I hate them! Do you remember the good old times, where people just wrote their code, and didn't share it with anyone? Everyone just reimplemented everything, all the time. And if someone did try to share some code, you wouldn't find out about it in "news"!!! You'd have to search through mailing lists and be lucky! to spot it before it got replaced by thousands of angry emails about the new license people's favorite *nix tool just adopted.

I do remembered reading an email one day, from some guy who was getting tired of all these licensing discussions. He remember the great ol' times, when code was written on paper, everyone had their own language, and no one gave a damn about a license...


You sir, win.

Edit: I'm getting prepared for this to be my most down voted comment yet so guess I should add something of substance like saying that; I don't feel like the over sharing of JS libraries is inherently the problem. But it's what you do with that that can bring you into dangerous water, for example. If my project depends on 10 deprecated projects I'm going to have a hard time. But if I grab one as my base and build on top of it to suit my needs than a healthy architecture can be born. So I guess oversharing isn't the issue, but if you don't plan on maintaining your project forever more make it easy to extend, overwrite, and build on. A lot of JS frameworks don't have this in mind.


I just see them as "This is the way I organize my JS", so they're all useful to me.


yet another React + Flux "framework". The truth is, a lot of companies who are using React and Flux already have a framework in place, they just didn't polish it to put it out there. Nothing ground-breaking here, certainly nothing revolutionary.


Seriously? Your solution to showing syntax highlighted code snippets is images???


Downvoters, I'd like to hear your arguments of why my complaint is invalid.


It's not the complaint itself, it's that it's rude, lazy, and off-topic.


It was rude??? Jeez you guys are really spoiled kids. Let me know when you are dealing with real customers down the way and how they will bitch about stuff.

What's even the point of criticizing me being "lazy"? How am I supposed to complain the valid point without being "lazy"? Write a tutorial on using JavaScript syntax highlighting library? That might be OK elsewhere, but this is Hacker News and they are demoing code snippets. They are supposed to know this will cause serious usability issues.

And if this complaint is off-topic, I'm not sure what else we should talk about here on HN.


Please, stop this framework madness.


The javascript community seems to live by the motto "A framework a day keeps the doctor away".

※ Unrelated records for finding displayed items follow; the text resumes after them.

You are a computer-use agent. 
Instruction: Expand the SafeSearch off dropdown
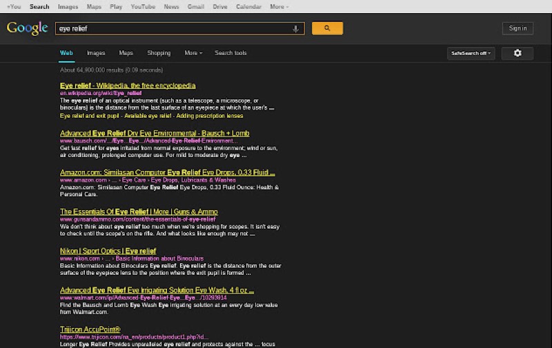click(x=471, y=53)
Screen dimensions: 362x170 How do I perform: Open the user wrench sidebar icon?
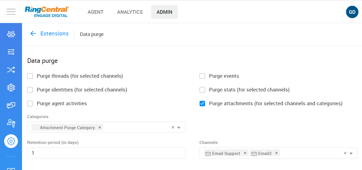(11, 123)
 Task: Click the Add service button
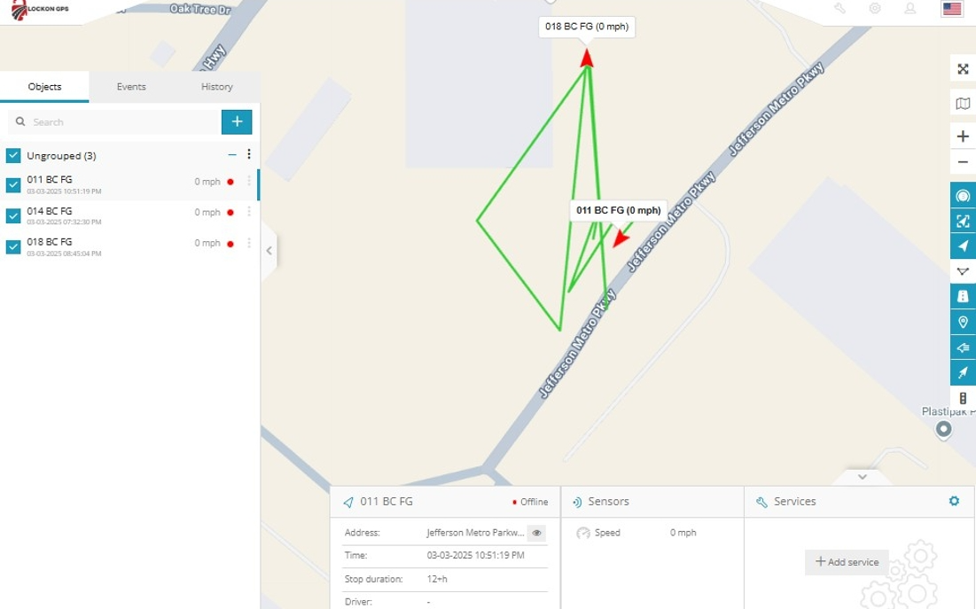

Is anyone keeping count, we must be in the hundreds by now?


I think it's probably a good thing for now. People are still trying to figure out how to do frontend programming well. Eventually one/a few good models will come out of the chaos, and some frameworks implementing them will start to stabilize. Of course, I have no idea how long that will take.


I feel like the Ruby webdev community had a similar ethos, but I dropped out of that scene before things really coalesced. Can anyone comment on how things are playing out there?


I don't understand. Ruby on rails is still one of the (if not the most) advanced web framework available.

Mind to develop your point ?


well, Rails happened.


I think this is because creating a Javascript framework is easier than creating a framework in other languages - clientside or otherwise.

Note: I didn't say making a good framework was easy, just making one at all.

Sometimes people just decide to experiment, to try something and then as they grow with it they think it's big enough to share. When a whole bunch of people do that, you end up where we are with JS frameworks.

I'm in the "it's no big deal" group. Are there thousands of frameworks? Yes. Have I heard of more than 5 of them being used extensively? No. The good ones are embraced by developers and shared. The other ones are mocked into oblivion. It's the natural order of things.


> The other ones are mocked into oblivion

This should not be the "natural order" of things.

https://news.ycombinator.com/item?id=5106767


hundreds? I'd be surprised if we hadn't reached a thousand.